How to correctly apply an IP address to the input of the neural network?

M

MaxxZ2021-06-08 08:17:11

Computer networks

MaxxZ, 2021-06-08 08:17:11

For some network tasks of traffic classification, I want to submit an IP address to the input of the neural network.
However, the most obvious way is to saddle, normalize the dword32 representation of the IP address, is obviously wrong. In this case, the neural network will begin to compare addresses by value and will inevitably begin to draw conclusions from the distance between the addresses of the training sample . And this, in turn, is fundamentally wrong, since the distance between IP addresses in networks does not mean anything . Addresses that differ by several units may belong to different companies on different continents. And between 192.167.255.255 and 192.168.0.0, with a unit distance, there is also an abyss in the field of application.
It comes to mind to make input vectors of huge sizes from networks, for example, by mask /24, /16, AS number or other criteria and make inputs binary for belonging to one or another group of addresses. This should improve the logic of the task. But maybe there are other solutions? Surely, after all, someone has already described this problem and there is no need to reinvent the wheel. I would be grateful for a link to some article on the subject.

Reply

Answer the question

In order to leave comments, you need to log in

3 answer(s)

H

hint000, 2021-06-08
@MaxxxZ

the most obvious way is to saddle, normalize the dword32 representation of the IP address, obviously wrong

Not obvious. Because the neural network can solve different problems.

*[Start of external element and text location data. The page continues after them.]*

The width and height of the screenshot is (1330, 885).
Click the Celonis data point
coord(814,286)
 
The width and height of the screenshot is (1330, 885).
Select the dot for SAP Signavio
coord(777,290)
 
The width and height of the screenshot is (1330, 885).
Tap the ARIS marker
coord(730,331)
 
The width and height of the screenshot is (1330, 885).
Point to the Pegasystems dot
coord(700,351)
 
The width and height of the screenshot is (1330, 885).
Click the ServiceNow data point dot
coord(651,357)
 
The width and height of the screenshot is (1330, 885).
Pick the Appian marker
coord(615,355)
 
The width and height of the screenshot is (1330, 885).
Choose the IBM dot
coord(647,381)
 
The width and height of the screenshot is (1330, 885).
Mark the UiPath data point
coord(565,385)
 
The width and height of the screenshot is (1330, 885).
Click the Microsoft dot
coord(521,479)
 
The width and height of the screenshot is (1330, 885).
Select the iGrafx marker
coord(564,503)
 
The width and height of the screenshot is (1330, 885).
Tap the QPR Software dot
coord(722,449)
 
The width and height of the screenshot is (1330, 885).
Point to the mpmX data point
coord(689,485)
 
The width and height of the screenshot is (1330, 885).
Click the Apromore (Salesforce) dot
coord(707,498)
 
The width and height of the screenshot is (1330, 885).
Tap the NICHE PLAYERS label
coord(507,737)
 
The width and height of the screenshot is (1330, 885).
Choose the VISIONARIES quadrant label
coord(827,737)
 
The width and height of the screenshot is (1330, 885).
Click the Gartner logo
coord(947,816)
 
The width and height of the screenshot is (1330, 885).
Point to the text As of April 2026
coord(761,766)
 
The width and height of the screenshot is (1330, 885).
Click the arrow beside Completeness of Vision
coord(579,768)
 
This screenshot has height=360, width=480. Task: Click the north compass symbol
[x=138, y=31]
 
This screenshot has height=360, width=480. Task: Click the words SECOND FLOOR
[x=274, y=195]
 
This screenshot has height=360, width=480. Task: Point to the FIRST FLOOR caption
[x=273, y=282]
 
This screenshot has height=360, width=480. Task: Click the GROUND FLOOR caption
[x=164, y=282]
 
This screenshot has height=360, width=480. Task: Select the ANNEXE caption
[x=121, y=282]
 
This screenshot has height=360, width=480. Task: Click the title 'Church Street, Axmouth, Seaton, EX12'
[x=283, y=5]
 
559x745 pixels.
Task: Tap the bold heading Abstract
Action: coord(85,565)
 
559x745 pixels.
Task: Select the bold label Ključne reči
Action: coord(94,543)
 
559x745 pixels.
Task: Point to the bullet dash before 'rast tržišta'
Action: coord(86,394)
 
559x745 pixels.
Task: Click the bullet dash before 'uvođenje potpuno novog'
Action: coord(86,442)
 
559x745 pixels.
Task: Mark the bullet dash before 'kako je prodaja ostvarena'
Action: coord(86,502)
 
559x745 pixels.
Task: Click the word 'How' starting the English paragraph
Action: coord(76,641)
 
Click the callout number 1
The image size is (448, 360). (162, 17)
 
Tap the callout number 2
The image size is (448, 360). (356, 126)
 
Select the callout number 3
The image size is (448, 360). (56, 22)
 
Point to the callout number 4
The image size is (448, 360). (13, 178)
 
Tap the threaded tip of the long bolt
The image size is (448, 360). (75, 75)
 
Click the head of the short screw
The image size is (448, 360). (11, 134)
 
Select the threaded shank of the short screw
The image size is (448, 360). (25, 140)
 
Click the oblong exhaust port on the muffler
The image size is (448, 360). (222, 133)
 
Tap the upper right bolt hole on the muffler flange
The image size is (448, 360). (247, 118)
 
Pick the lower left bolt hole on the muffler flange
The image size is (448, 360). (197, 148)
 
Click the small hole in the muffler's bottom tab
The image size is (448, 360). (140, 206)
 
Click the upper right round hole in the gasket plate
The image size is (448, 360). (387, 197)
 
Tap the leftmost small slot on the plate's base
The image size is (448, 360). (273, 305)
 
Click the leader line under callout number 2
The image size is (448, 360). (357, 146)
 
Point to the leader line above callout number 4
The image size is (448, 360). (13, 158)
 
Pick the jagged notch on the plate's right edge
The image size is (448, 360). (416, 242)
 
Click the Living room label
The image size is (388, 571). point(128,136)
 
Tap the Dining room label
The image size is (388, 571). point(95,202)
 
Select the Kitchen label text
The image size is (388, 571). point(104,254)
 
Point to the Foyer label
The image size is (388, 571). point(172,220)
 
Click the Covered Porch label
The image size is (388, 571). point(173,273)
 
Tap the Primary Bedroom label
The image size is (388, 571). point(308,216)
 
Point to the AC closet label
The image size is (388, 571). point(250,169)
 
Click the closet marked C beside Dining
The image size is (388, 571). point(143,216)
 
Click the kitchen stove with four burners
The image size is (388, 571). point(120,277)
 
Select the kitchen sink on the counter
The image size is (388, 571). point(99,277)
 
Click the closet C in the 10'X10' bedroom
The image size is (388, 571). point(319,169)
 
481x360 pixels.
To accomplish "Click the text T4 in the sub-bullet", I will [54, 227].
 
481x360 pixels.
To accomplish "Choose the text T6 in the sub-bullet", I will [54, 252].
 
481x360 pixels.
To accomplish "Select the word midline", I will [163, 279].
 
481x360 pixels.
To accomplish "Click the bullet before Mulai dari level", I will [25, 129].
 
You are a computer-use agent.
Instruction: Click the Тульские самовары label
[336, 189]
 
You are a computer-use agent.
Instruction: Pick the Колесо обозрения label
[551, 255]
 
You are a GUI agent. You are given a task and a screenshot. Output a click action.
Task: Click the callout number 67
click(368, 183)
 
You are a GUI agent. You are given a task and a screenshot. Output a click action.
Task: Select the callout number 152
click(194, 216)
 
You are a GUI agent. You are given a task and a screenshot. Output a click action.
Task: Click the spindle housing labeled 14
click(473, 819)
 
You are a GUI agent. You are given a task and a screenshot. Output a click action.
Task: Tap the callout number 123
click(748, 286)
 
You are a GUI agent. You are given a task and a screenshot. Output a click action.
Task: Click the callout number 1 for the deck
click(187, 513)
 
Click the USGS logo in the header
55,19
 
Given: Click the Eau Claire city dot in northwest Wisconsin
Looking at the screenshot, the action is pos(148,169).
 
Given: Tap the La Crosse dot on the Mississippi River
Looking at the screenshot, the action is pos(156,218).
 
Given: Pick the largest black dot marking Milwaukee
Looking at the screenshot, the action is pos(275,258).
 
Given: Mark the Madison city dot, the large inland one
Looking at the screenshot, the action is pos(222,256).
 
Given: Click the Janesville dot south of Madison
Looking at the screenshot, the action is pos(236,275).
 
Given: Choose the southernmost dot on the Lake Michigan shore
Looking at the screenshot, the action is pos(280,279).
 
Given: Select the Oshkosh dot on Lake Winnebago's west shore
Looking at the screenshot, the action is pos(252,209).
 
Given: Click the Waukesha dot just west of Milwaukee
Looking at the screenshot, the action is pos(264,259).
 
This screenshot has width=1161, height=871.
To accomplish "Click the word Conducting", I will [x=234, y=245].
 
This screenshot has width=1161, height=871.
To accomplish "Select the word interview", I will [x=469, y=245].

What task your neural network will solve is unknown. Different tasks will require different representations of the address.
In one case, it is sufficient to define the state. Otherwise, ASN will do. In the third case, it turns out that neither the state nor the ASN are relevant, but the one that is "obviously wrong" is a good fit. In the fourth case - some kind of completely unusual idea that will not even occur to anyone until the task is announced.
There is no one "correct" option for all cases.

D

Denis Yuriev, 2021-06-08
@dyuriev

use the maxmiddb database, and feed the neural network not the IP itself, but information about geographic coordinates (do not forget that they are spherical, by the way, and they should be converted to a Cartesian system, taking the center of the earth as the origin), country, region, city, ASN (organization / provider) and something else can be
fished out by itself, the IP address of the neural network is unlikely to say anything
PS: please note that there are gaps in the database, for example, there will be no information about the region or city

V

Vladimir Dubrovin, 2021-06-08
@z3apa3a

the distance between IP addresses in networks means nothing.

Actually, it really means a lot, but the distance should be considered not as the modulus of the difference, but as the number of zeros in the minimum common mask (i.e. if the addresses fall into the /28 network, then the distance between them is 4).
Sometimes a network is normalized to a network address using information from BGP or whois, or an ASN is added, but such networks are not always accurate. Sometimes the approach is used that at first small subnets are taken, for example /24, if adjacent subnets have the same characteristics, then they are combined into a larger subnet and so on iteratively.